Now, there are six ways in arranging $a,b,c,d$. My question now is, what is the combinatorial way of finding the number $6$? Thanks.  
 A: One way to do it is this: There are $4!=24$ arrangements of all four letters with no restrictions. In half of those arrangements, $a$ precedes $b$, and in half of them, $c$ precedes $d$. The order of $a$ and $b$ and the order of $c$ and $d$ are independent, so we multiply $\frac12\cdot\frac12=\frac14$. One fourth of $24$ is $6$.

Here's another way: place $a$ and $b$ first, and there's only one way to do that. Now we get to place $c$ and $d$, and they get to go in the three spaces surrounding our $a$ and $b$ (before $a$, between the two, and after $b$). We know which order they go in. There are $\binom31=3$ ways to put them adjacent, and $\binom32=3$ ways to put them non-adjacent. That makes six.

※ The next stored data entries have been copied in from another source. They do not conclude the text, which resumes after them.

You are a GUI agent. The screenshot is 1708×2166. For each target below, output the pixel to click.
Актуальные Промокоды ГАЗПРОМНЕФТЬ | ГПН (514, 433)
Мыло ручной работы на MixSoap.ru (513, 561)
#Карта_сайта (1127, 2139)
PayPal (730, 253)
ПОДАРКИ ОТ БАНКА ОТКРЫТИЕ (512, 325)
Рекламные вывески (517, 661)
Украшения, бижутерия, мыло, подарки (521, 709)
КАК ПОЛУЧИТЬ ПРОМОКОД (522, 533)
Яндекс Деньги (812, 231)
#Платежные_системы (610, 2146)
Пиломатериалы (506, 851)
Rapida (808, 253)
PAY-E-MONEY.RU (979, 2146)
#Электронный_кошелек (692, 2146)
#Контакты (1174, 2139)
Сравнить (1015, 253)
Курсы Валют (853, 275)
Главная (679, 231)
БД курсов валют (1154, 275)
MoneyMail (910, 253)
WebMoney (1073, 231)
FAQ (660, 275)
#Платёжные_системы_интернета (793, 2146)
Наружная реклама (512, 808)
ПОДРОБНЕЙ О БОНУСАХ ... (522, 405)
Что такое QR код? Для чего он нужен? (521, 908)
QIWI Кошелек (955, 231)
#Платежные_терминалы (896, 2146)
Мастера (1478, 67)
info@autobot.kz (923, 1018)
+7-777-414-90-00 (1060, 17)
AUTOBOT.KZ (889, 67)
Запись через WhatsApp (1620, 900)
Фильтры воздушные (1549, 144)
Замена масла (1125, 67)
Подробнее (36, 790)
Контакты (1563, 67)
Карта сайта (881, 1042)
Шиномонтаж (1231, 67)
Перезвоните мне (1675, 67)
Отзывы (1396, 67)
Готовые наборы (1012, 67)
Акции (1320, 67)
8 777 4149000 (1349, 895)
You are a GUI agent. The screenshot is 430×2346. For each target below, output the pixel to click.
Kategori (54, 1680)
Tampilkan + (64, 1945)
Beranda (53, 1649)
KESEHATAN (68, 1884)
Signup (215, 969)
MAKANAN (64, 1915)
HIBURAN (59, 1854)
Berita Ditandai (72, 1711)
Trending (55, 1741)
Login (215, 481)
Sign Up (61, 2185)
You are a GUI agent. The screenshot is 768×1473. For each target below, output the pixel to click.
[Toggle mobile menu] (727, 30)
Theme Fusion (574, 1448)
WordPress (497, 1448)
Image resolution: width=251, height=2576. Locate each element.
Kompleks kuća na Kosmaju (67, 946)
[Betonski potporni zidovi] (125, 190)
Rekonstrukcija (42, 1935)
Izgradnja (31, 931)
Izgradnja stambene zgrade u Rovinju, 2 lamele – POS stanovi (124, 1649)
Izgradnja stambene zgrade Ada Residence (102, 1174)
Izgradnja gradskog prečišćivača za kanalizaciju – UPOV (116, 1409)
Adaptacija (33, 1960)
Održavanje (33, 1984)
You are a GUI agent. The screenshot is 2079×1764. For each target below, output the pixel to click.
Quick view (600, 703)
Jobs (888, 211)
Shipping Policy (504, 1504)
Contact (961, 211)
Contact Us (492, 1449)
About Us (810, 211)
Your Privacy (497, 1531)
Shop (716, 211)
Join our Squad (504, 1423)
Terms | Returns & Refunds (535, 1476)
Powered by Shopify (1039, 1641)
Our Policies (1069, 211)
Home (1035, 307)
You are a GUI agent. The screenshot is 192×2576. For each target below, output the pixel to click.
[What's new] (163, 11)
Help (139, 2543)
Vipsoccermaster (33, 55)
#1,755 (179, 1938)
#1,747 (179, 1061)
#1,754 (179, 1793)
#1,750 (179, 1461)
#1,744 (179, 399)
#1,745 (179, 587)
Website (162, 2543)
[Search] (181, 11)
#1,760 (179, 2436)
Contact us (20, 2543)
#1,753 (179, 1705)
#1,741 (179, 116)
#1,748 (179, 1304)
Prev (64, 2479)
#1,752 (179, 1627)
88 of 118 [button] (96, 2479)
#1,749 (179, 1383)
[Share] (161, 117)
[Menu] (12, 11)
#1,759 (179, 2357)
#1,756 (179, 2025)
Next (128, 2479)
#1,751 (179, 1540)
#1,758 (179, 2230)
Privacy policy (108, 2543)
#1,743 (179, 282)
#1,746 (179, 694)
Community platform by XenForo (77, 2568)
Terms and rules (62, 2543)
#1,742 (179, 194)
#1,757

A: Exactly half of all arrangements have $a$ before $b$, and exactly half have $c$ before $d$.  Hence your answer is $$\frac{4!}{2\cdot 2}=\frac{24}{4}=6$$
A: There are $4$ chairs in a row. There are $4!$ ways to arrange our $4$ people in a row.
There are $\binom{4}{2}$ ways to choose the pair of chairs to be occupied by $a$ and $b$. Once we have done that, where everybody sits is determined.
Thus the required probability is $\frac{\binom{4}{2}}{4!}$.